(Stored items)
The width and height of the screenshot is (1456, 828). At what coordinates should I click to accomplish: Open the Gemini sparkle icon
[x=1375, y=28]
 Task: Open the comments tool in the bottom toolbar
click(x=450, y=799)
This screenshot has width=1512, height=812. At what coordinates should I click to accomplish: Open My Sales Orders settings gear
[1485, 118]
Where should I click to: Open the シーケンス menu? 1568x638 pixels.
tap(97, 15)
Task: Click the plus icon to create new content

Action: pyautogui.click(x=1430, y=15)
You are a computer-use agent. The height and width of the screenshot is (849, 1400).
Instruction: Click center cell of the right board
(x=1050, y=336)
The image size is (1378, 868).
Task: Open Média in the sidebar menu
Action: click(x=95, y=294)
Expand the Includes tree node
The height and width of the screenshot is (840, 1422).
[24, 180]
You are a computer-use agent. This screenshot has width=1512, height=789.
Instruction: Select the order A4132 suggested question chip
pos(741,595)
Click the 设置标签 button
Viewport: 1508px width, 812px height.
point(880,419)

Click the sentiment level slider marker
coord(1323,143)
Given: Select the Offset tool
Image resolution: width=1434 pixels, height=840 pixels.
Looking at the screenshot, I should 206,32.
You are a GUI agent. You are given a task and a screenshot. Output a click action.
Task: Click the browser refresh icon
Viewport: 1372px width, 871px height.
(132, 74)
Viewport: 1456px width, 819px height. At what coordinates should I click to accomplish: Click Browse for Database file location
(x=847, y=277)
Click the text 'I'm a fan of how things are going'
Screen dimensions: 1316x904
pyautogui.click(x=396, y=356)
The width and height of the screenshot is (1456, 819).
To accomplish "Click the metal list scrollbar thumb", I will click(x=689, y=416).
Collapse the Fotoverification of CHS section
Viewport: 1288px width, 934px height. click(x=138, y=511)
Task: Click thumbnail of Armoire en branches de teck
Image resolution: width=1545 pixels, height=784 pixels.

### TASK DESCRIPTION
Write out the data exactly as it stands.

### WRITTEN SOLUTION
The width and height of the screenshot is (1456, 828). At what coordinates should I click to accomplish: Open the Gemini sparkle icon
[x=1375, y=28]
 Task: Open the comments tool in the bottom toolbar
click(x=450, y=799)
This screenshot has width=1512, height=812. At what coordinates should I click to accomplish: Open My Sales Orders settings gear
[1485, 118]
Where should I click to: Open the シーケンス menu? 1568x638 pixels.
tap(97, 15)
Task: Click the plus icon to create new content

Action: pyautogui.click(x=1430, y=15)
You are a computer-use agent. The height and width of the screenshot is (849, 1400).
Instruction: Click center cell of the right board
(x=1050, y=336)
The image size is (1378, 868).
Task: Open Média in the sidebar menu
Action: click(x=95, y=294)
Expand the Includes tree node
The height and width of the screenshot is (840, 1422).
[24, 180]
You are a computer-use agent. This screenshot has width=1512, height=789.
Instruction: Select the order A4132 suggested question chip
pos(741,595)
Click the 设置标签 button
Viewport: 1508px width, 812px height.
point(880,419)

Click the sentiment level slider marker
coord(1323,143)
Given: Select the Offset tool
Image resolution: width=1434 pixels, height=840 pixels.
Looking at the screenshot, I should 206,32.
You are a GUI agent. You are given a task and a screenshot. Output a click action.
Task: Click the browser refresh icon
Viewport: 1372px width, 871px height.
(132, 74)
Viewport: 1456px width, 819px height. At what coordinates should I click to accomplish: Click Browse for Database file location
(x=847, y=277)
Click the text 'I'm a fan of how things are going'
Screen dimensions: 1316x904
pyautogui.click(x=396, y=356)
The width and height of the screenshot is (1456, 819).
To accomplish "Click the metal list scrollbar thumb", I will click(x=689, y=416).
Collapse the Fotoverification of CHS section
Viewport: 1288px width, 934px height. click(x=138, y=511)
Task: Click thumbnail of Armoire en branches de teck
Image resolution: width=1545 pixels, height=784 pixels.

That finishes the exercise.